Whether designing for a large or small project, architect Kengo Kuma focuses on the human scale. The Japanese maestro talks to Marianna Cerini about the tectonic shift he sees in the architecture of the future.
Kengo Kuma believes blockbuster architecture has had its day. The Japanese architect, one of the most acclaimed of our time, is convinced that huge skyscrapers and looming concrete complexes will be things of the past within a few years. “We’re entering the era of personalised architecture,” he declares. “The shift is already happening. People have a yearning for softer, more human-focused shapes.” Such thoughts might sound idealistic, but they underpin the core of Kuma’s practice: a preoccupation with the individual.
The 63-year-old design guru is in Hong Kong to give a talk at Whitestone Gallery in H Queen’s, a gallery that specialises in Japanese art and whose interiors he designed.
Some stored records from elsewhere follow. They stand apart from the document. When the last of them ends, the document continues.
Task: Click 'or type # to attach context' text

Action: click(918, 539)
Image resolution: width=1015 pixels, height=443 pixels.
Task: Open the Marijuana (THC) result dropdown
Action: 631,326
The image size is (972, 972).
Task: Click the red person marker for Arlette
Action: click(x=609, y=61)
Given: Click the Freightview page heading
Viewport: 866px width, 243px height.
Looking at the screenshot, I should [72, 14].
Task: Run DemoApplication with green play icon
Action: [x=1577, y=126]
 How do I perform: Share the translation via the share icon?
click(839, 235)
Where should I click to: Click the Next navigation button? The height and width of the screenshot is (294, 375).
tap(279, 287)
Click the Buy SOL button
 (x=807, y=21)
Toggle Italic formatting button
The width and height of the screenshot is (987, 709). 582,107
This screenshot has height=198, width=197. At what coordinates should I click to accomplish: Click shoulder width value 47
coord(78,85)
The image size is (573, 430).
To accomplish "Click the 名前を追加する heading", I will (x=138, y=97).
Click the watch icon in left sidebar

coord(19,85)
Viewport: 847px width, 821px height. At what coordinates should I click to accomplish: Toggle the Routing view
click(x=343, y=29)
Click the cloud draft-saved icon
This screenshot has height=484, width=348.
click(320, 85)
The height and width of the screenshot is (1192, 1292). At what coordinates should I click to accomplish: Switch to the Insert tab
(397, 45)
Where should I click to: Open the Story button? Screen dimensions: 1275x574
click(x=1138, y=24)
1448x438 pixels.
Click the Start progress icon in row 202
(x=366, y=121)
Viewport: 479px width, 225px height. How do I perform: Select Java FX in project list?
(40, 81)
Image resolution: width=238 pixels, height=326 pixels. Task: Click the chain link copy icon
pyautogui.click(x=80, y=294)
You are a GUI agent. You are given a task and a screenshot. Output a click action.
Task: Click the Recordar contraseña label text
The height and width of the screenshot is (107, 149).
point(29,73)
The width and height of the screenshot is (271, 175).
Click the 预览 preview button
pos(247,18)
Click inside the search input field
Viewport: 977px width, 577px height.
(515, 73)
Tall and dressed head to toe in black, he looks intimidatingly stern when we meet. As he delves into the philosophy of his work, however, his whole demeanour brightens. “I think of buildings as human bodies,” he says. “They need to have a soul of sorts and work as natural environments.”
Kuma has been exploring this approach since he began studying the discipline at the University of Tokyo in 1979, although his fascination with buildings started much earlier, when he was 10. “It was 1964, the year of the summer Olympics in Tokyo,” he says. “My father took me to see architect Kenzo Tange’s Yoyogi National Gymnasium, a masterpiece of Japanese modernism. I decided I wanted to become an architect then.”